Bringing down the price of vaccines is difficult because price negotiations between drug companies and individual countries are confidential.
South Africa spends more on vaccines than any other African country.
Last week Africa's first immunisation conference, convened by the World Health Organisation, opened in Addis Ababa, Ethiopia, to discuss how to bring vaccine prices down.
During the conference, ministers and presidents were urged to rely less on donors for vaccines and to pay for them from their budgets.
Médecins Sans Frontières says that drugs companies should drop the prices of their vaccines and prices should have been on the agenda at the conference.
Helen Rees, head of South Africa's Medicines Control Council, was in Ethiopia and said that countries needed to know what others paid if they were to be able to negotiate effectively. Pharmaceutical companies keep secret the prices each country pays.
Rees said the government was "very tough" in negotiating prices with drug companies.
South Africa was the first African country to finance and make available a new pneumococcal vaccine against meningitis, pneumonia and middle-ear infection.

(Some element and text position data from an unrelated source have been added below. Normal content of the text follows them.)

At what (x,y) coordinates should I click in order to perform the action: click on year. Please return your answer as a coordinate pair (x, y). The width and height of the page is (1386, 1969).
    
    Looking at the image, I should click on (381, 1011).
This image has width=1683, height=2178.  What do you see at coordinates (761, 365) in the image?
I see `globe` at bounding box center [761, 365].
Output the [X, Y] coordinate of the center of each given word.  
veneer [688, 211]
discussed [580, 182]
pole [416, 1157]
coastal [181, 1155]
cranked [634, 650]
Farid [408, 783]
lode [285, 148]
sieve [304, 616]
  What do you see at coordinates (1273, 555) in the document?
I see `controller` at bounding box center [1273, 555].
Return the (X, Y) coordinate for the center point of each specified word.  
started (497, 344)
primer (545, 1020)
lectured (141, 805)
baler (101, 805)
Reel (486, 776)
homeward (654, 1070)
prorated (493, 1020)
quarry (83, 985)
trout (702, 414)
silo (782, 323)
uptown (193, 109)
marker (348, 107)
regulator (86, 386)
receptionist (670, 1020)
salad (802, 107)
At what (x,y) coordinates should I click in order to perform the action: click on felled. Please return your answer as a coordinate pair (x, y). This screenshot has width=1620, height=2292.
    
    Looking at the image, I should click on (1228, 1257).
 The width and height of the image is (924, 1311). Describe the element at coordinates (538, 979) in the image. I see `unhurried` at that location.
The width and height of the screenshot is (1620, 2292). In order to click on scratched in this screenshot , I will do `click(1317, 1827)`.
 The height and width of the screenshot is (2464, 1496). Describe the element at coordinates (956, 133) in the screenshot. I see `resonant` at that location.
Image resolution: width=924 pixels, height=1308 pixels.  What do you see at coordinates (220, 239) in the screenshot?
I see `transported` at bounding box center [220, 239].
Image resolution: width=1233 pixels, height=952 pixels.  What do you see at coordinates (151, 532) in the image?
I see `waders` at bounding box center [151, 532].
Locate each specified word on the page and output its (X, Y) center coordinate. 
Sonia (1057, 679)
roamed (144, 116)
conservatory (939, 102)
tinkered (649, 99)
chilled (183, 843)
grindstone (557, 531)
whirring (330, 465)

But paying for the new vaccine inflated the country's vaccine expenditure from an estimated R100-million to R800-million a year.
Maria-Paule Kieny, the World Health Organisation's assistant director-general for innovation, said South Africa paid high prices for vaccines.
She said new manufacturers were expected to start producing vaccines within the next few years, which would lower their prices by about 2019.
Pfizer and Cape Town institute BioVac have just started a public-private partnership that will allow South Africa to manufacture pneumococcal vaccine within five years, which will reduce the cost to taxpayers.